На четвёртой беседе просит он меня:
- Принеси-ка ты мне хлебца корочку. Я бы пососал... Немощен я - прости ты меня, Христа ради!
Жалко мне его стало до боли в сердце. Слушаю бред его и думаю:
"Зачем это надо, о господи? Зачем же?"
А он шелестит иссохшим языком:
- Кости у меня болят. Ноют день и ночь. Корочку-то пососу - легче будет, может. А то зудят кости, мешают. Надо ведь молиться все минуты. И во сне - надо. А то сейчас и напомнит бес. Имя твоё напомнит, и где ты жил, всё. Он вот тут на печке сидит. Ему - ничего, что иной раз горячая она, красная. Он - привык. Сядет серенький против меня и сидит. Я его закрещу, да уж и не гляжу на него. Надоел он. Ну его! А то по стене ползает, пауком. Ино тряпицей серой болтается в воздухе. Он - разно может, мой-то. Скучно со стариком. А приставили - надо стеречь. Тоже и ему не сладко, со стариком-то. Я уж и не обижаюсь на него. И бес подневолен. Привык я к нему. Ну тебя, говорю, надоел ты! И не гляжу. Он - ничего, не озорник. Только всё напоминает, как меня звали.

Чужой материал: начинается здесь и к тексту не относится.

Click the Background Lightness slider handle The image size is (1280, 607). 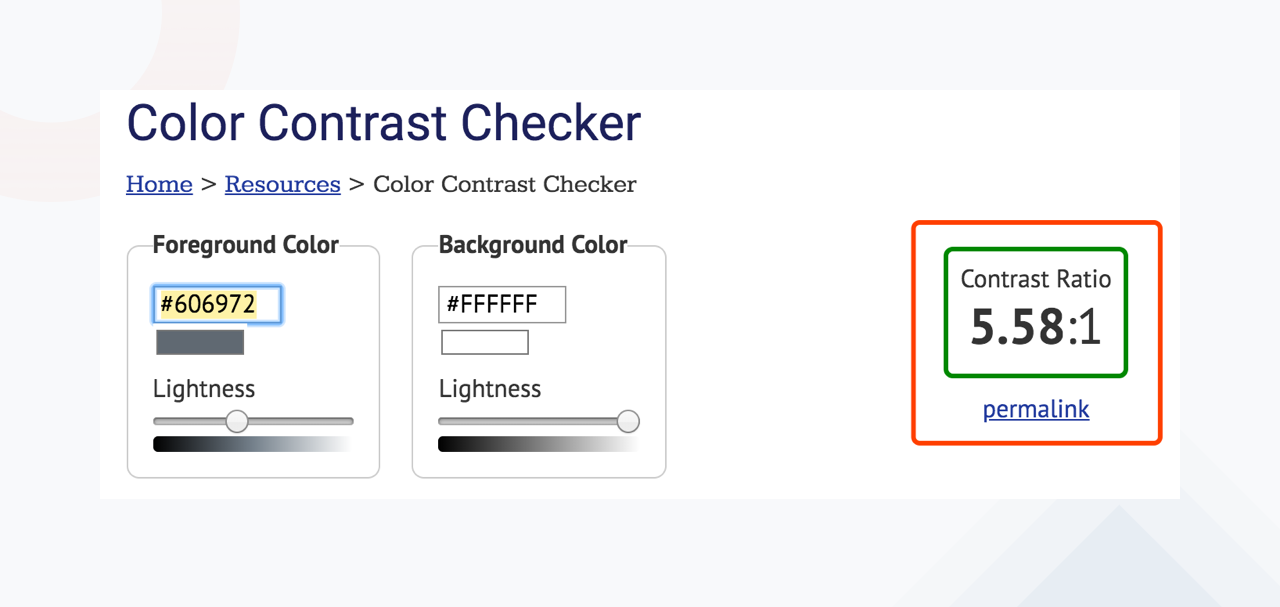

Поднял старичок голову и довольно громко сказал:
- А звали-то меня Михайло Петров Вяхирев!
И снова осел весь в гроб свой, шепчет:
- Таки толкнул бес... Ах ты, бес! Ты здесь, брат? Иди-ко с господом!

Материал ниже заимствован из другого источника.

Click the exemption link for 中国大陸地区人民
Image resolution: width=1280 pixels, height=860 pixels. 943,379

Плакать я готов был в тот день со зла... Ну, зачем старик этот? Какая красота в подвиге его? Ничего не понимаю! Весь день и долго спустя вспомню я про него - как будто и меня дразнит некий бес, насмешливые рожи строя.
Когда последний раз пошёл я к нему, то набил карманы мягким хлебом - с досадой и злостью на людей понёс этот хлеб. И когда отдал ему - он зашептал:
- Ого-го! Тёплый. Ого-го-го...
Возится во гробе, стружки под ним скрипят, прячет хлеб и всё шепчет:
- Ого-го...
И тьма и плесень стен - всё вокруг шевелится, повторяя тихим стоном шёпот схимника:
- О-о-о.
Четыре раза в неделю пищу он принимал; конечно, голодно было ему.
В тот последний раз он уж ничего не говорил со мной, и только чмокал, посасывая хлеб, - видимо, зубов у него совсем уже не было.
Постояв несколько времени, говорю ему:
- Ну, прости меня, Христа ради, отец Мардарий, ухожу я и больше не приду! Спасибо моё прими!
- Да, да, - торопливо отвечает он, - спасибо тебе, спасибо! Ты монахам-то не говори. Про хлеб-то. Отнимут ещё. Они завистливы, монахи-то. Их ведь беси тоже знают. Беси всё знают. Ты молчи!